Bias Kehidupan Dunia Maya

Hampir dua pekan gak muncul di instagram. Banyak hal yang jadi penyebab. Mungkin karena akumulasi dari banyak hal ini, bikin aku sampai di titik kehilangan keinginan dan kekuatan untuk memposting atau membahas apapun di sana. Ada momen-momen aku mau posting, tapi selalu urung, mikir dan akhirnya gak jadi.

Kejadian Palestina di dua pekan ini rasanya cukup intensif menampakkan kepedihan-kepedihan yang masih gak berhenti. Walau…sebenarnya kita bukan gak berdaya sama sekali. Kita bisa berdoa dan yakin dengan ketetapan Allah yang terbaik. Berita politik yang bikin perasaan cukup gak enak, tapi ya sudah, doakan saja dan bersabar. Langsung ingat ulama yang hidup di masa-masa pemimpin yang ujiannya sangat berat. Sabar…insya Allah akan ada masanya nanti keadaan berbalik.

Faktor yang cukup bikin jadi di titik yang melemahkan adalah kesimpulan bahwa betapa kehidupan di social media ini seperti punya tolok ukur sendiri yang berbeda dengan dunia nyata. Gak tau orang sadar apa engga tapi ini jadi satu fenomena yang umum.

Instruksi Kerja
**A.** Tuliskan kalimat pertama dari setiap paragraf dalam sumber di atas, tanpa menyertakan judulnya.
**B.** Sajikan baris-baris entri, mulai dari awal entri sampai baris yang memuat "Looking at the screenshot, I should 228,81." (keduanya termasuk), sebagai tabel Markdown dengan kolom No dan Baris. Lewati baris kosong.

Data Target Klik

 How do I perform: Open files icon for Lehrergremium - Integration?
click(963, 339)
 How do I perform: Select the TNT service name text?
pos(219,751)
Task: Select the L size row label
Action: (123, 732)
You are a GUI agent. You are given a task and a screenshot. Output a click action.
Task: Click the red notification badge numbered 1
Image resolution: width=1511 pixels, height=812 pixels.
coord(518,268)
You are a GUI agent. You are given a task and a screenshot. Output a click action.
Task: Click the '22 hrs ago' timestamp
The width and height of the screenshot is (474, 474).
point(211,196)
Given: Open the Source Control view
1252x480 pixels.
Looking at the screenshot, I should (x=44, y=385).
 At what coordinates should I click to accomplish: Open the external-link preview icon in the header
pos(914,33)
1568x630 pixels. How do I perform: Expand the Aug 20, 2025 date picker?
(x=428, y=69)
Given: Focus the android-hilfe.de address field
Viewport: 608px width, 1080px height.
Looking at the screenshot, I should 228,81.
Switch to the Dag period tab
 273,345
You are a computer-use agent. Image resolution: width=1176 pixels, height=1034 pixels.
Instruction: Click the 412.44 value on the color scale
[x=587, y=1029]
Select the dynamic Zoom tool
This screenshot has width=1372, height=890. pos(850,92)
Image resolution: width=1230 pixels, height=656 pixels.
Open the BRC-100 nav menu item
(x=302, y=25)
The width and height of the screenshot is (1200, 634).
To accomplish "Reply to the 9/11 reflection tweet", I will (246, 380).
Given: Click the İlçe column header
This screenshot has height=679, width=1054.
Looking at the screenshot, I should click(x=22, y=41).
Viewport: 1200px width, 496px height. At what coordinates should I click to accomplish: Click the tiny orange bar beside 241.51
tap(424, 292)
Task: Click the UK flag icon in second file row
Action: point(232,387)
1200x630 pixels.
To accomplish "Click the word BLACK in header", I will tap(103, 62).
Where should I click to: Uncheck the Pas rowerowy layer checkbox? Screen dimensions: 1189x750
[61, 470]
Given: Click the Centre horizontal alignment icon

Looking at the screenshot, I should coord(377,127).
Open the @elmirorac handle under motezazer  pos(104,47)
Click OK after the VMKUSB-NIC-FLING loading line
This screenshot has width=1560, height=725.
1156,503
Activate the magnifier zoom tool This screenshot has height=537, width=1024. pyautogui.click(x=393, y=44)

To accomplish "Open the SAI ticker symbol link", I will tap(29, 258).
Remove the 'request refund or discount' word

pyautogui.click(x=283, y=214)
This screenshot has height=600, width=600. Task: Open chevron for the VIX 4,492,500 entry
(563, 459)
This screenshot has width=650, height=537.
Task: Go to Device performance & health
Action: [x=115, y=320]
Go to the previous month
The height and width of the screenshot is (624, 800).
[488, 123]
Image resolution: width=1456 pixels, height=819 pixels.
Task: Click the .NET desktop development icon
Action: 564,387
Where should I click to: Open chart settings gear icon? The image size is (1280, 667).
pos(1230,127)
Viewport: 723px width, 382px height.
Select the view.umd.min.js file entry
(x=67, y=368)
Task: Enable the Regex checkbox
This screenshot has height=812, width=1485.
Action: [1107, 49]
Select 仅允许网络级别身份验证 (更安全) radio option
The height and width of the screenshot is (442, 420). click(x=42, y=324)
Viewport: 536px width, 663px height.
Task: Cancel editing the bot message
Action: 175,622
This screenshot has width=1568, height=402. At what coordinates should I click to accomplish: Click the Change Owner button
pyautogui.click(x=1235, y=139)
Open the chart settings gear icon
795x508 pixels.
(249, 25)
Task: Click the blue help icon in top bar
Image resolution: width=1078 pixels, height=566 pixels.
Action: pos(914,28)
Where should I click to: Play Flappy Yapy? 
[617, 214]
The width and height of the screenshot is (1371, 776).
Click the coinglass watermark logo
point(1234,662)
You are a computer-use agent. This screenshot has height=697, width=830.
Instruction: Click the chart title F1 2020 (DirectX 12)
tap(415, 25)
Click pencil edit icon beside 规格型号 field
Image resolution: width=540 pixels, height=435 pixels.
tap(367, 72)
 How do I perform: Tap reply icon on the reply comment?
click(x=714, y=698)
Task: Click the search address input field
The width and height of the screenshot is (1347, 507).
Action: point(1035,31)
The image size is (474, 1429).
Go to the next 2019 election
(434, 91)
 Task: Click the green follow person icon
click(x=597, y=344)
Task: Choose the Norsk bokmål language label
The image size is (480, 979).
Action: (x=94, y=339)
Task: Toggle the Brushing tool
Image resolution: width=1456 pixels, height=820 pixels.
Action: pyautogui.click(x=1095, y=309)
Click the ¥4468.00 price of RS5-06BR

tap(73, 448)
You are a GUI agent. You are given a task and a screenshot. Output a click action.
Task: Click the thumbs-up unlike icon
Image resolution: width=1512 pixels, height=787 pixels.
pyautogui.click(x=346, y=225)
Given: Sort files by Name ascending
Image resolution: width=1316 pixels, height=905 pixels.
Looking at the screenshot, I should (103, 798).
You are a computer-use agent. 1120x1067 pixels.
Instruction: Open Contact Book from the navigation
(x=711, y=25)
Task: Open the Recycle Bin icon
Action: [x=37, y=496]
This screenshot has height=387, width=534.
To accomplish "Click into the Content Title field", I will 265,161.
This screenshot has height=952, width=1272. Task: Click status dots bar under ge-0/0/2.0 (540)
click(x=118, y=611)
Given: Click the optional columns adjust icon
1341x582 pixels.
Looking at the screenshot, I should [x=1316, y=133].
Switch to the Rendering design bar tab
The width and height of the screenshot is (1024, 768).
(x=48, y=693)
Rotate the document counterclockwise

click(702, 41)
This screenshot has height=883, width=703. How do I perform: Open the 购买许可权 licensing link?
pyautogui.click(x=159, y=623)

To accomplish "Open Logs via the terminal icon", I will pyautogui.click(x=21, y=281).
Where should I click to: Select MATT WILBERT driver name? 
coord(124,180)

Jawaban Tiap Tugas
**A.**
1. Hampir dua pekan gak muncul di instagram.
2. Kejadian Palestina di dua pekan ini rasanya cukup intensif menampakkan kepedihan-kepedihan yang masih gak berhenti.
3. Faktor yang cukup bikin jadi di titik yang melemahkan adalah kesimpulan bahwa betapa kehidupan di social media ini seperti punya tolok ukur sendiri yang berbeda dengan dunia nyata.

**B.**
| No | Baris |
|---|---|
| 1 |  How do I perform: Open files icon for Lehrergremium - Integration? |
| 2 | click(963, 339) |
| 3 |  How do I perform: Select the TNT service name text? |
| 4 | pos(219,751) |
| 5 | Task: Select the L size row label |
| 6 | Action: (123, 732) |
| 7 | You are a GUI agent. You are given a task and a screenshot. Output a click action. |
| 8 | Task: Click the red notification badge numbered 1 |
| 9 | Image resolution: width=1511 pixels, height=812 pixels. |
| 10 | coord(518,268) |
| 11 | You are a GUI agent. You are given a task and a screenshot. Output a click action. |
| 12 | Task: Click the '22 hrs ago' timestamp |
| 13 | The width and height of the screenshot is (474, 474). |
| 14 | point(211,196) |
| 15 | Given: Open the Source Control view |
| 16 | 1252x480 pixels. |
| 17 | Looking at the screenshot, I should (x=44, y=385). |
| 18 |  At what coordinates should I click to accomplish: Open the external-link preview icon in the header |
| 19 | pos(914,33) |
| 20 | 1568x630 pixels. How do I perform: Expand the Aug 20, 2025 date picker? |
| 21 | (x=428, y=69) |
| 22 | Given: Focus the android-hilfe.de address field |
| 23 | Viewport: 608px width, 1080px height. |
| 24 | Looking at the screenshot, I should 228,81. |